# Written problem a
In the text on converting research papers to Markdown, rewrite the part that opens with the words containing "The conversion step" and closes with "always preserve perfectly.", changing "OCR" to "text recognition".

══════════

Converting Research Papers to Markdown for Obsidian, Notion, and Logseq
Picture the typical research workflow: dozens of PDFs in a Downloads folder, vague memory of reading three of them, no idea where the useful quote was. Note-taking apps like Obsidian, Notion, and Logseq fix this — but only if you can get the PDFs into them as searchable, linkable text.
This article walks through the conversion-to-PKM pipeline for research papers, book chapters, and reports. The goal: turn a passive archive of files into an active, queryable knowledge base.
Why convert to Markdown specifically
Markdown is the right intermediate format because most modern note-taking apps either store Markdown natively or import it cleanly:
- Obsidian, Logseq, Bear, Joplin store notes as plain
.mdfiles in a folder - Notion isn't Markdown-native but imports
.mdcleanly into its block model - Roam Research, Tana use outliner formats but accept Markdown paste
- iA Writer, Typora, Zettlr edit Markdown directly
Beyond compatibility, plain Markdown future-proofs your notes. There's no proprietary database to migrate out of, no app you're locked into, no risk that your notes become unreadable when a company changes direction. Markdown also preserves headings and structure, which means you can outline-fold long papers and navigate them by section.
The conversion step
The conversion approach depends on the document type:
- Digital papers (most arXiv preprints, modern journal PDFs, government reports): use the converter on this site, pymupdf4llm, or marker. No OCR needed. Expect 10–30 seconds per paper.
- Older scanned papers or photographed pages: add OCR. See converting scanned PDFs to text. Expect 1–3 minutes per paper.
- Papers with critical tables or equations: use a vision-model-based converter so figures and structured content survive. See preserving tables when converting PDF to Markdown.
A pragmatic tip: keep the original PDF alongside the converted Markdown. Sometimes you'll need to verify a quote against the source, and a PDF render is the ground truth that a converted file can't always preserve perfectly.
Cleanup that actually pays off
Time-box this — five minutes per paper, no more. The cleanup that's worth doing:
- Strip running headers and footers. Journal name, page numbers, date strings that appear on every page. These are noise in a knowledge base.
- Fix the title block. Promote the paper's title to
# H1. Authors and affiliation on a single line below. - Promote the abstract heading. Abstracts often come out as
**Abstract**(bold text); promote to## Abstractso it shows up in your editor's outline view. - Verify references are intact. Often the most useful section months later, when you're trying to trace a claim back to its source.
- Drop obvious garbage. Ligature artifacts (
fi→fi), broken hyphenation across line breaks (auto-\nmation→automation), stray PDF metadata.

══════════

# Written problem b
Copy out the part of the records that opens with the line containing "Given: Open the" and closes with the line containing "Action: click(x=71, y=63)", both lines included, and leave the pictures out of your copy.

══════════

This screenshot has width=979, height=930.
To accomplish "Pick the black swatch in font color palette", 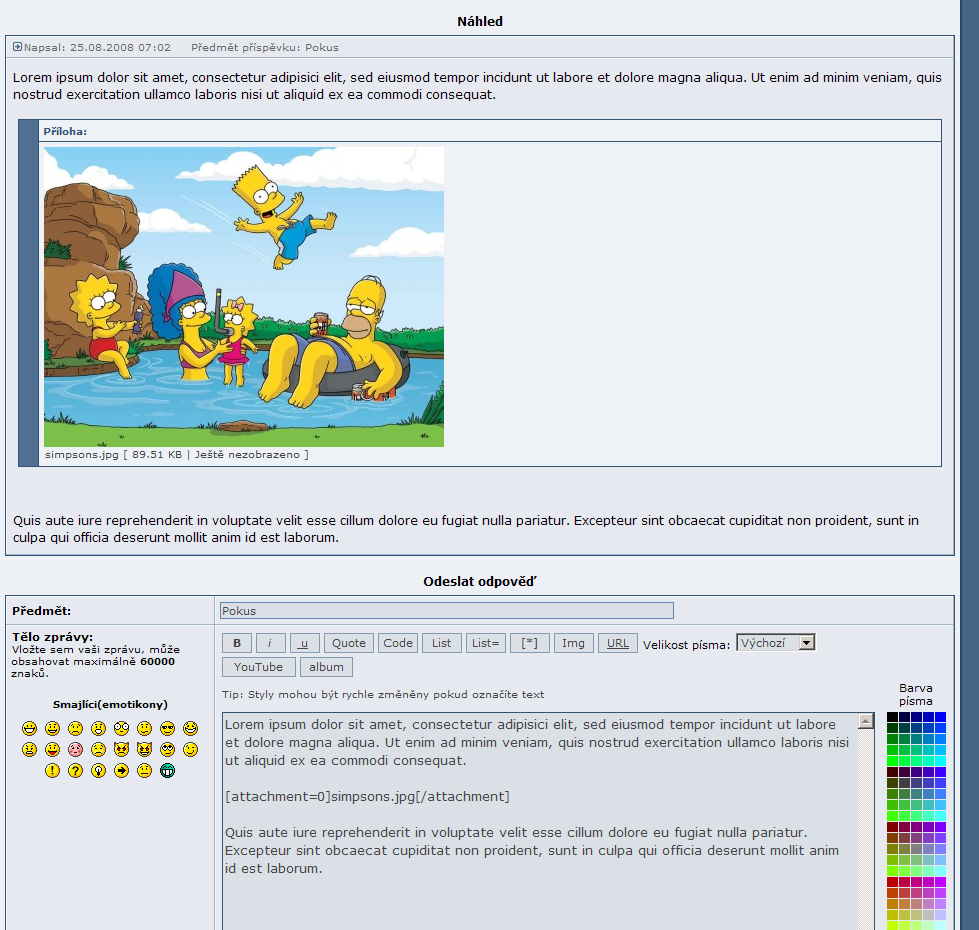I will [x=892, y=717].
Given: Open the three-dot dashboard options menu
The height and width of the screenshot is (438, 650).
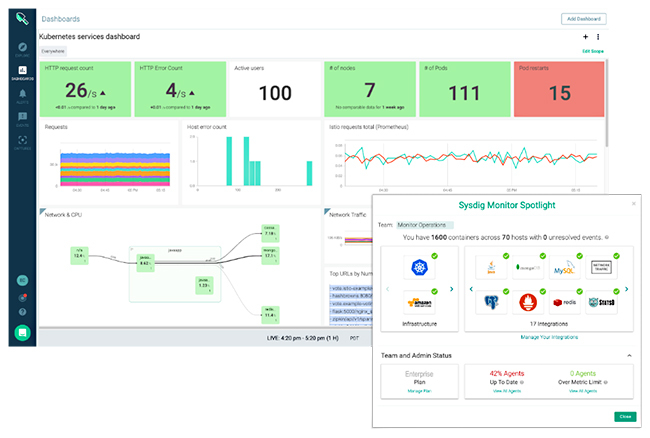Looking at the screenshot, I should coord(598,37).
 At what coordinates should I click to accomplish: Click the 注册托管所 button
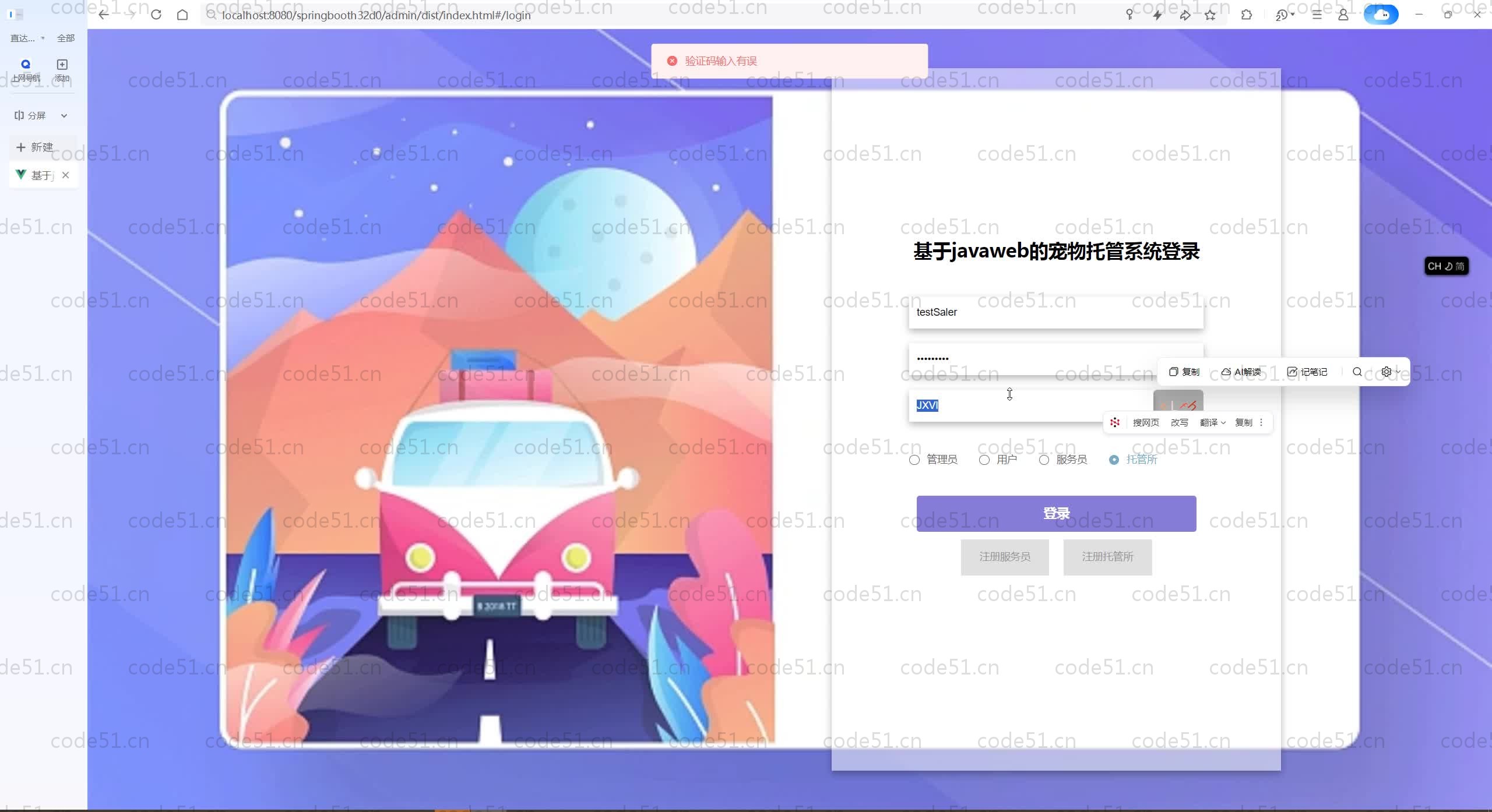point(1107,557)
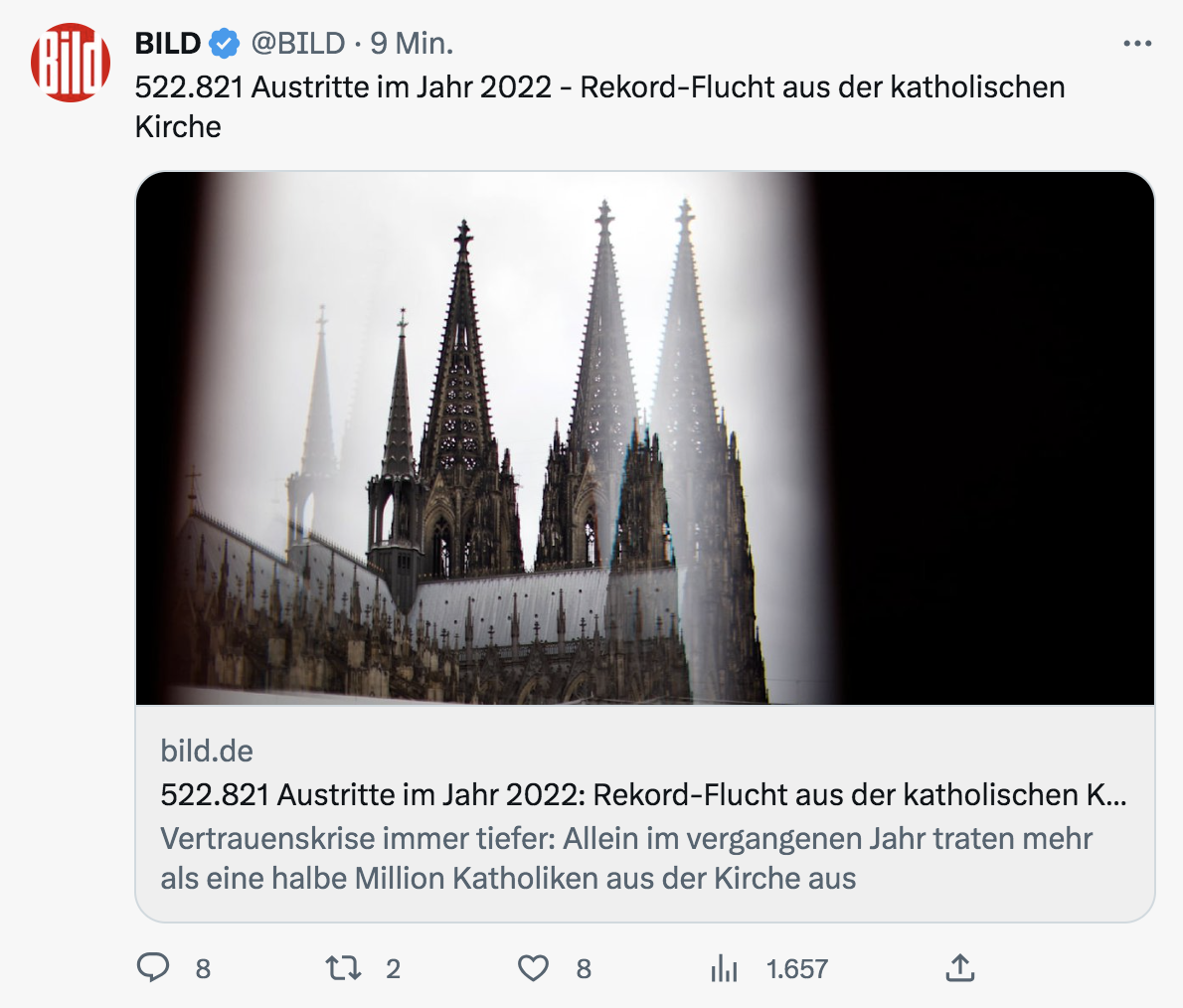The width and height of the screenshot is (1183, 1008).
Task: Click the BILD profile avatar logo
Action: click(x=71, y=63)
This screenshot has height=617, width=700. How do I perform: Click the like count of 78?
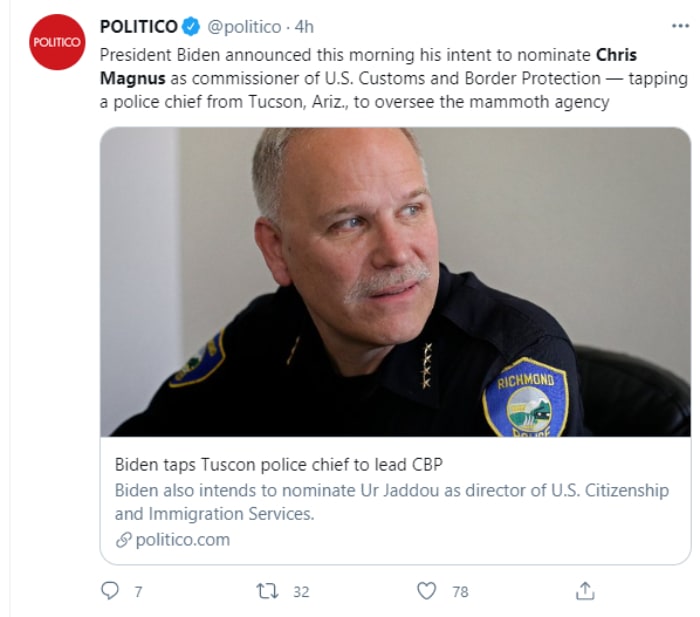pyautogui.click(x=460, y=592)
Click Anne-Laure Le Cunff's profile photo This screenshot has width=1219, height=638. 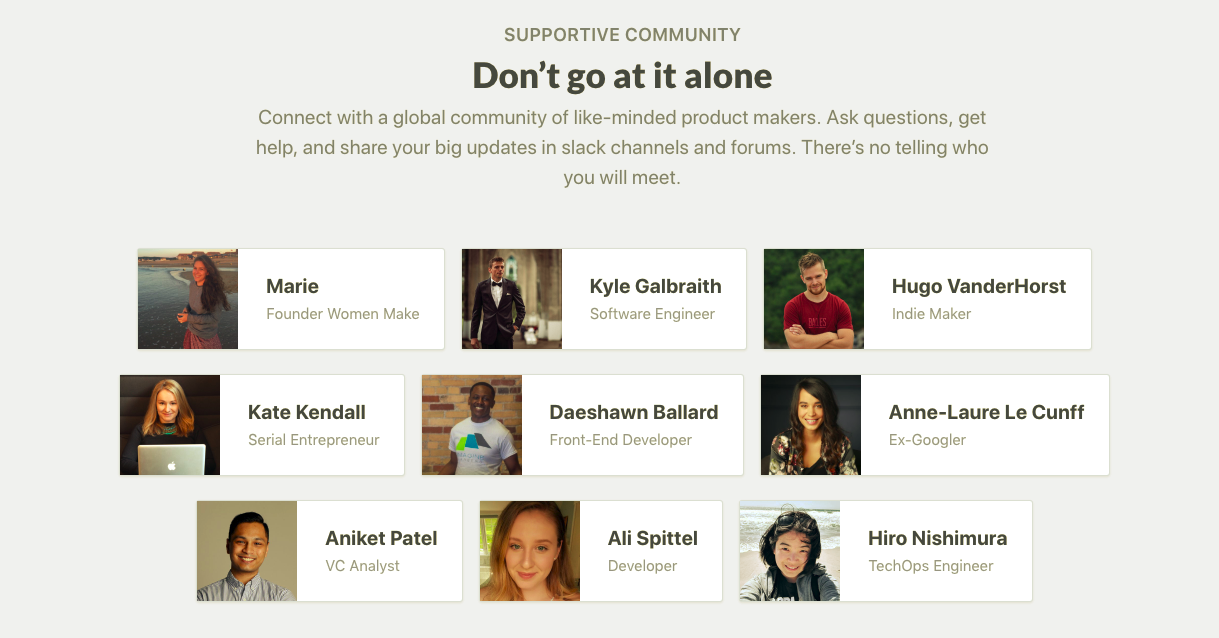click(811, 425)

══════════

# Result a
The conversion step
The conversion approach depends on the document type:
- Digital papers (most arXiv preprints, modern journal PDFs, government reports): use the converter on this site, pymupdf4llm, or marker. No text recognition needed. Expect 10–30 seconds per paper.
- Older scanned papers or photographed pages: add text recognition. See converting scanned PDFs to text. Expect 1–3 minutes per paper.
- Papers with critical tables or equations: use a vision-model-based converter so figures and structured content survive. See preserving tables when converting PDF to Markdown.
A pragmatic tip: keep the original PDF alongside the converted Markdown. Sometimes you'll need to verify a quote against the source, and a PDF render is the ground truth that a converted file can't always preserve perfectly.

# Result b
Given: Open the three-dot dashboard options menu
The height and width of the screenshot is (438, 650).
Looking at the screenshot, I should coord(598,37).
 At what coordinates should I click to accomplish: Click the 注册托管所 button
point(1107,557)
The width and height of the screenshot is (1183, 1008).
Task: Click the BILD profile avatar logo
Action: click(x=71, y=63)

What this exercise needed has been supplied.